Background

The prevalence of hepatitis A varies among different countries and is mainly associated with economic development, hygiene, environmental factors, and public education such as HAV transmission route and other HAV knowledge [1]. With the improvement of health conditions and the increase of HAV vaccination during childhood, the incidence of hepatitis A virus (HAV) infections has been dramatically reduced. Therefore, the incidence of HAV in Beijing, consistent with other developed countries, has been low in recent years. The reported incidence rate of HAV declined dramatically from 59.41/100,000 to 1990 to 0.80/100,000 in 2017 [2]. As a result, there has been no hepatitis A outbreaks in Beijing since 2004. However, similar to some developed countries, a high proportion of adults in Beijing are susceptible to HAV due to a decline in antibodies, which may result in possible outbreaks of hepatitis A [2,3,4].

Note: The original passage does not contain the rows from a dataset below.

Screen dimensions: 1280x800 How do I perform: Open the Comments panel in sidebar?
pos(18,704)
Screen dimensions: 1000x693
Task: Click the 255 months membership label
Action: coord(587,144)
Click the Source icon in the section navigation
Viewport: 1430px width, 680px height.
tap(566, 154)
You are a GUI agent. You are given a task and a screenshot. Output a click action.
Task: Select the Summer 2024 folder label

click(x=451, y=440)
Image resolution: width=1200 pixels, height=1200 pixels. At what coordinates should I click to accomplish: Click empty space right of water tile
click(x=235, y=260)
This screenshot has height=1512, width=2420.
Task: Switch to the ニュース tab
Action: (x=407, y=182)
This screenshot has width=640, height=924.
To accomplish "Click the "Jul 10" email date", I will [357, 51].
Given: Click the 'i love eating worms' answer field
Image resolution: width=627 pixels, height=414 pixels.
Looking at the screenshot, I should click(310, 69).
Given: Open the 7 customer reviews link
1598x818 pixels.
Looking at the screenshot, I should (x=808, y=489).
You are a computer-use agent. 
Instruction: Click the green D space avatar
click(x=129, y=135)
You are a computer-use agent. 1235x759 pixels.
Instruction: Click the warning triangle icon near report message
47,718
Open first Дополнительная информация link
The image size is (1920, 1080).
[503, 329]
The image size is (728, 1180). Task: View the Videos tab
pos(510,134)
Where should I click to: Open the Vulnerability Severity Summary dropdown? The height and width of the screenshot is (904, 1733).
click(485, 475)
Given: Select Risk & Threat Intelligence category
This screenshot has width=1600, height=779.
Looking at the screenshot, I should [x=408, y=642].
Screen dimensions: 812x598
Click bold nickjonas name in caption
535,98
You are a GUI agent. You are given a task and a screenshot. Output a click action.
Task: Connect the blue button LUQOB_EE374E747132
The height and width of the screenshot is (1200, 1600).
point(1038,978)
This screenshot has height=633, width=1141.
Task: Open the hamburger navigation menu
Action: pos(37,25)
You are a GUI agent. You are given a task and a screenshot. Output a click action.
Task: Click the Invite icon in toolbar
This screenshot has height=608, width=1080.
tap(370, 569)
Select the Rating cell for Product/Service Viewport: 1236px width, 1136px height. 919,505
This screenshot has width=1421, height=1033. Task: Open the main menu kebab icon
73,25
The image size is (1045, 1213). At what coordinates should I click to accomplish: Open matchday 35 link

In China, the National Notifiable Disease Reporting System (NNDRS) is a hospital-based passive surveillance system for infectious disease that can provide patient information, such as their age, sex, location of residence, date of onset, among other details [5]. Before 2003, HAV cases were reported on a monthly basis to the district Centers for Disease Control and Prevention (CDC) via hardcopy (case and hardcopy-based NNDRS) and then from the prefectural and provincial CDC to national authorities [5]. In 2004, the National CDC revised the reporting system by establishing an online electronic version (case and computer-based NNDRS). HAV cases could be directly reported from hospitals to the National CDC [5]. In Beijing, all local hospitals are involved in the NNDRS and are required to register cases of HAV if they find laboratory-confirmed or clinically suspected cases. However, outbreaks can only be detected after a certain number of cases are reported, resulting in a lag in results. Additionally, it is challenging to determine links between sporadic cases due to the long incubation period of HAV and delay in reporting HAV cases, therefore making it difficult to establish an association between contaminated food and illness.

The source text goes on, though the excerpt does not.